— Source document —
▬▬▬▬▬▬

Abstract Search

ISEF | Projects Database | Finalist Abstract

Back to Search Results | Print PDF

Identifying miR-331-3p as a Unique Blood-Based Biomarker for Lung Adenocarcinoma through Random Forest Classification

Booth Id:
CBIO013

Category:
Computational Biology and Bioinformatics

Year:
2019

Finalist Names:
Moore, Madden (School: Academies of Loudoun)

Abstract:
Though early cancer detection is vital to patient survival, most lung cancers are diagnosed late due to the lack of a routine screening test. While blood miRNAs hold potential for this purpose, combined miRNA expressions in blood including those from all organs poses a challenge. To minimize signals from other organs, ideal blood miRNA biomarkers would be those also found in lung tumors. As differential expression analysis alone has not successfully found miRNA biomarkers common to lung tumors and blood, I used machine learning to identify them. Random forest models were used to extract highly predictive microRNAs for lung adenocarcinoma in both tissue and blood samples. Using all miRNAs as inputs, 51 miRNAs in tissue and 22 miRNAs in blood were identified as highly predictive across all 10 random forest models, of which 3 miRNAs were found in both. Using the 51 and 22 miRNAs as random forest inputs in tissue and blood, respectively, the average AUC-ROC increased compared to using all miRNAs. While many of the target genes of these overlapping miRNAs have already been linked to lung adenocarcinoma, many miR-331-3p targets were identified in enriched KEGG pathways of non-small cell lung cancer. miR-331-3p was not statistically significant in differential expression (p = 0.067) and has not been linked to lung adenocarcinoma before but its high predictive power in random forests for tissue and blood samples make it a unique, blood-based biomarker for lung adenocarcinoma. These results show the viability of random forests for identification of new microRNA diagnostic targets for early cancer detection.

▬▬▬▬▬▬

— Records shown —
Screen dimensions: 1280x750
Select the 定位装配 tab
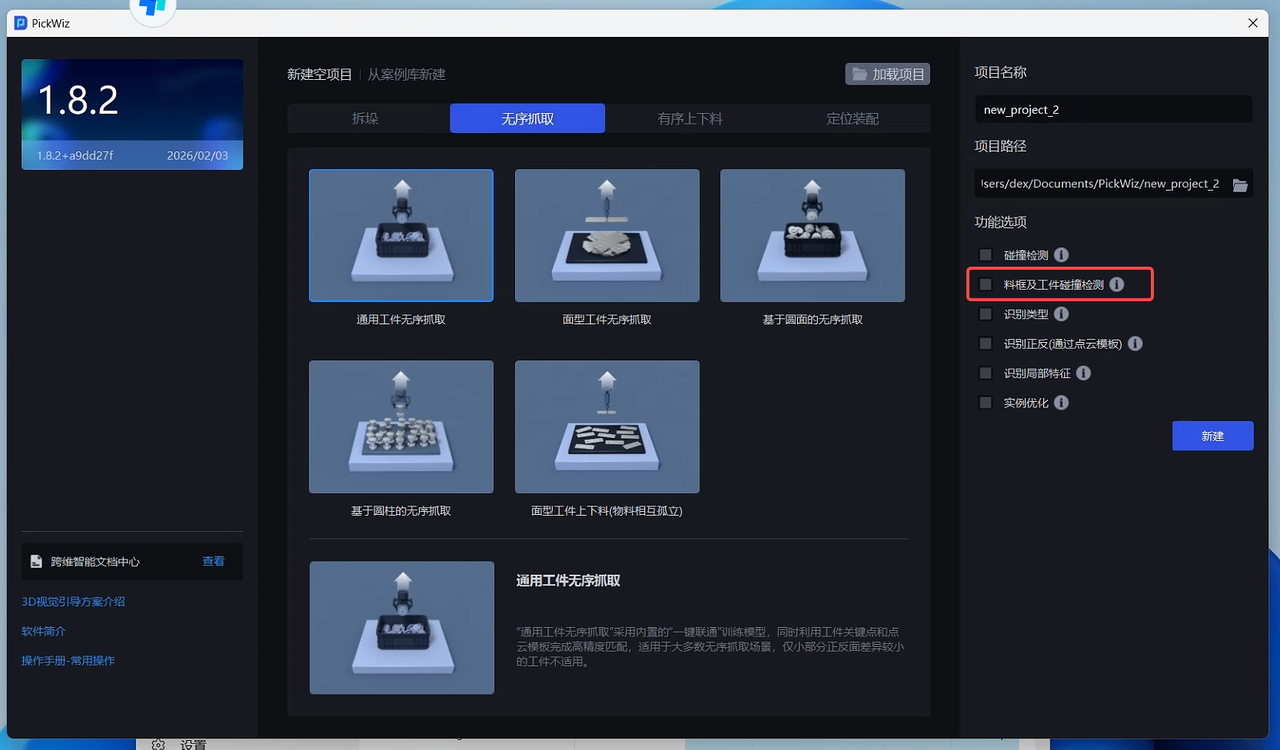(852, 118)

▬▬▬▬▬▬

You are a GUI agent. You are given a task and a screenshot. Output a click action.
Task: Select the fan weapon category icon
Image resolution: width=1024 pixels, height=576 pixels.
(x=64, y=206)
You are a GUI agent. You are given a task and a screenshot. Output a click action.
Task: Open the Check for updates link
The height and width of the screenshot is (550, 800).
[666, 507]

▬▬▬▬▬▬

— Problem —
Reproduce the passage of the lung adenocarcinoma abstract between "Identifying miR-331-3p as" and "Academies of Loudoun)", inclusive.

— Solution to the problem —
Identifying miR-331-3p as a Unique Blood-Based Biomarker for Lung Adenocarcinoma through Random Forest Classification

Booth Id:
CBIO013

Category:
Computational Biology and Bioinformatics

Year:
2019

Finalist Names:
Moore, Madden (School: Academies of Loudoun)